Re: Sabotage or suicide?

Posted: Tue Dec 04, 2012 8:17 pm
by dgs49
Slight diversion: There is a rather obnoxious typographical error in the second line of the fourth paragraph. It apparently should read, "...allowing states to opt out of the legislation’s requirement..." But regardless...

The problem with the law is that took a germ of what could have been a good idea, and through rank partisanship (refusal to work cooperatively) and criminal haste, created an abomination that makes no sense and does nothing quite as well as it promises to waste untold billions of taxpayer dollars providing insurance to those who probably don't need it, who don't want to pay for it in any event. I will ignore for the time being the fact that if it were fully implemented as planned, our beloved nation has nowhere near enough doctors to treat the tens of millions of new patients who, having been provided with a "gift card" from Uncle Sugar, might decide that they now need to see all manner of PCP's and specialists whose services they have heretofore foregone.

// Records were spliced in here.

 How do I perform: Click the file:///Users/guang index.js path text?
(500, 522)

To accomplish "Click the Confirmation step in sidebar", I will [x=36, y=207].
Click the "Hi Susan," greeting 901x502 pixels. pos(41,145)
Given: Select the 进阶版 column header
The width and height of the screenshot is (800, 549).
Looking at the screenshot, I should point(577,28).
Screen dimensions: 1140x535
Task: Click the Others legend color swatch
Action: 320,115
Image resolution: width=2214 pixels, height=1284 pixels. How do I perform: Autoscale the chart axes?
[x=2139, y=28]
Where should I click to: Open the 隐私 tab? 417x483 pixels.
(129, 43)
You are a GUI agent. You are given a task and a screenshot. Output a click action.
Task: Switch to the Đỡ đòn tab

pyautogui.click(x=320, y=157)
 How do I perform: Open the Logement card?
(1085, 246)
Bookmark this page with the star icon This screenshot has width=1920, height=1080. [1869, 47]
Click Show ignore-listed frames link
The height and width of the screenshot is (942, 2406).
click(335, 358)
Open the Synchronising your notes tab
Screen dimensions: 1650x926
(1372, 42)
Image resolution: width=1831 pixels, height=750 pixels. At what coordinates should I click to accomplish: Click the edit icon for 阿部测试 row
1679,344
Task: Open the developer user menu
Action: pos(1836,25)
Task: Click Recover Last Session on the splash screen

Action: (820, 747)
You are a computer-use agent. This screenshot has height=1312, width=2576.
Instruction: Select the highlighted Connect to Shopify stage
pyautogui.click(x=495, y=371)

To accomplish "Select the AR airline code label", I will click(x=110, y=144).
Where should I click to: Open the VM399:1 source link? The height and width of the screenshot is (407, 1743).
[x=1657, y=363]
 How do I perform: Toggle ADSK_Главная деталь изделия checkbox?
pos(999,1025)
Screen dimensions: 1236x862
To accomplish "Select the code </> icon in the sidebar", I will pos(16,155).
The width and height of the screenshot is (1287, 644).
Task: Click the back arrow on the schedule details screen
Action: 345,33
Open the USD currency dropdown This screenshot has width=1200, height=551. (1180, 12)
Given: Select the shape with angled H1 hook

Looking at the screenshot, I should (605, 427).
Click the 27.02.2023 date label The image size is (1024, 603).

Since the Pelosi/Reid Posse had already decided to ignore the (fucking) Constitution anyway, they should have (1) standardized the compulsory, basic insurance coverage, (2) made the program national (pre-empting contradictory state insurance laws and regulations), and (3) funded it at the federal level through a(nother) payroll tax. Leaving it up to the states was a gutless and stupid thing to do.

And as for the governor's opting out, just because some federal money is being floated does not make it "free" or wise for the states to implement - given that most of them are in budget crises of their own these days, and their citizenry is in no mood to spend even more money on programs that they have not chosen to implement locally.

I have to admit that it will be entertaining watching this thing crash & burn.

Re: Sabotage or suicide?

Posted: Wed Dec 05, 2012 1:22 am
by Grim Reaper
dgs49 wrote:and through rank partisanship (refusal to work cooperatively)
Translation: I enjoy revisionist history because the truth doesn't fit with my warped view of reality.